$H$ being mentioned is purely a red herring. The key observation is that the incenter of $\triangle ABC$ lies on both $\ell_{1}$ and $\ell_{2}$. WLOG let $\ell_{1}$ intersect sides $AB$ and $AC$ at points $C_{1}$ and $B_{1}$, respectively, and the angle bisector of $\angle A$ at $I$. Then denote $d_{1} = \text{dist}(I, \overline{AB}) = \text{dist}(I, \overline{AC})$ as $I$ lies on the $A$-angle bisector and $d_{2} = \text{dist}(I, \overline{BC})$. The equal area condition implies that: \[d_{1}\cdot AB_{1}+d_{1}\cdot AC_{1} = d_{1}\cdot C_{1}B + d_{1}\cdot B_{1}C + d_{2}\cdot BC.\]However, the equal perimeter condition implies that \[AB_{1}+ AC_{1} = C_{1}B + B_{1}C + BC.\]Therefore $d_{2} = d_{1}$, and hence $I$ is the incenter of $\triangle ABC$. Analogously, $I$ lies on $\ell_{2}$ as well.
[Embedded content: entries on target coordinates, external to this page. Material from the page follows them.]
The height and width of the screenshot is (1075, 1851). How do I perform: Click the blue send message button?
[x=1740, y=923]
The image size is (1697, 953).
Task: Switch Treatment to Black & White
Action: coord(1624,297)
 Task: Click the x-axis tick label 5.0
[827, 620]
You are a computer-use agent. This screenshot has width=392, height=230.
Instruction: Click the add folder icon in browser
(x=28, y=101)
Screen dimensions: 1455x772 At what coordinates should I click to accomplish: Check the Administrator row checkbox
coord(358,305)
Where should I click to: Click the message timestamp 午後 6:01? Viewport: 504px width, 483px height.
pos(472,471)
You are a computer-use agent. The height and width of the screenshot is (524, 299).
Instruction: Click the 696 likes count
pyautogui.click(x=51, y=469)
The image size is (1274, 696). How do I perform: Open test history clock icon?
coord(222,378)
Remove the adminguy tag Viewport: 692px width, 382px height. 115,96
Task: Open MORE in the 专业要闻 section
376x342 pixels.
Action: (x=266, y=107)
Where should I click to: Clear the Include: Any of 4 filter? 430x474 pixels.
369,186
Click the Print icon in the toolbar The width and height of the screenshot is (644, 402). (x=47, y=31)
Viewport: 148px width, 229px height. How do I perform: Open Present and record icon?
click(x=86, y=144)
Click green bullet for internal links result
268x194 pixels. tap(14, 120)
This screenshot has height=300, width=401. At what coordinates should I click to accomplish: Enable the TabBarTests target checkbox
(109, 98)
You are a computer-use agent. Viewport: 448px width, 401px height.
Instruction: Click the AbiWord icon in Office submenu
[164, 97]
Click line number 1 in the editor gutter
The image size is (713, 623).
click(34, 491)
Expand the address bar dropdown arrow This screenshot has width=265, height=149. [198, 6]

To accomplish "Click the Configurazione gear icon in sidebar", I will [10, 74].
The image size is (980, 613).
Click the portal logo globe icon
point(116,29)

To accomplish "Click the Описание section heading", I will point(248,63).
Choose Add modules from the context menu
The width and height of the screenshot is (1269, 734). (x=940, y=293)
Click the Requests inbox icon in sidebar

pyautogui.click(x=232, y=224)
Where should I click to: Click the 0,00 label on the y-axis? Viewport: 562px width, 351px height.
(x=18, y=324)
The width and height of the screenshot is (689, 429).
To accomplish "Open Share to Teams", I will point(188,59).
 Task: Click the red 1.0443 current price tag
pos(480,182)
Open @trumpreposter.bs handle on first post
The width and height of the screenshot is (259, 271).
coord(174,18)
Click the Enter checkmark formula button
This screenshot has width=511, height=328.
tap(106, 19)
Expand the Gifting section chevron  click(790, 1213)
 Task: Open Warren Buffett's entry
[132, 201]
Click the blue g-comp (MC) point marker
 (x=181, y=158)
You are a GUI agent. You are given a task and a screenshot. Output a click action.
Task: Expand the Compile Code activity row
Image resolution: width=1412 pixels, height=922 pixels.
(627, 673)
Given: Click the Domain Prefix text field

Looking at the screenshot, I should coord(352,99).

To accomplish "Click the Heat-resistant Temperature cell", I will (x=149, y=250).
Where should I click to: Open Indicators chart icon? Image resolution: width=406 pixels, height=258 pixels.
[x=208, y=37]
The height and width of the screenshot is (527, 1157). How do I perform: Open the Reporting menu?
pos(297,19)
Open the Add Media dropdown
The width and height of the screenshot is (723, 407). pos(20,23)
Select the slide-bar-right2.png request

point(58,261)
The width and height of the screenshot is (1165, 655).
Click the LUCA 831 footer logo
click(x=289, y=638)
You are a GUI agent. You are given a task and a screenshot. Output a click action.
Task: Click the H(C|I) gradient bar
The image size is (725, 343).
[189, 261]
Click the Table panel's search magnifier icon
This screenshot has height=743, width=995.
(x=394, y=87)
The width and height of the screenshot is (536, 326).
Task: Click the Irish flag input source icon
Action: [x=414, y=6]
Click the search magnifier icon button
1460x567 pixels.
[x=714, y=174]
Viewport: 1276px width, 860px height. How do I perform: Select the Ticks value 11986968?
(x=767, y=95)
But now $H = \ell_{1}\cap\ell_{2} = I$, so $\triangle ABC$ must be equilateral.

Remark

Marinchoo wrote: Just as a note, this problem bears a striking resemblance to Putnam 2017 B5.[/hide] Yeah, I have seen your main claim appearing in Bulgarian problem (not sure if before or after 2008), but from personal experience at Putnam I can assure that this claim does not help there at all.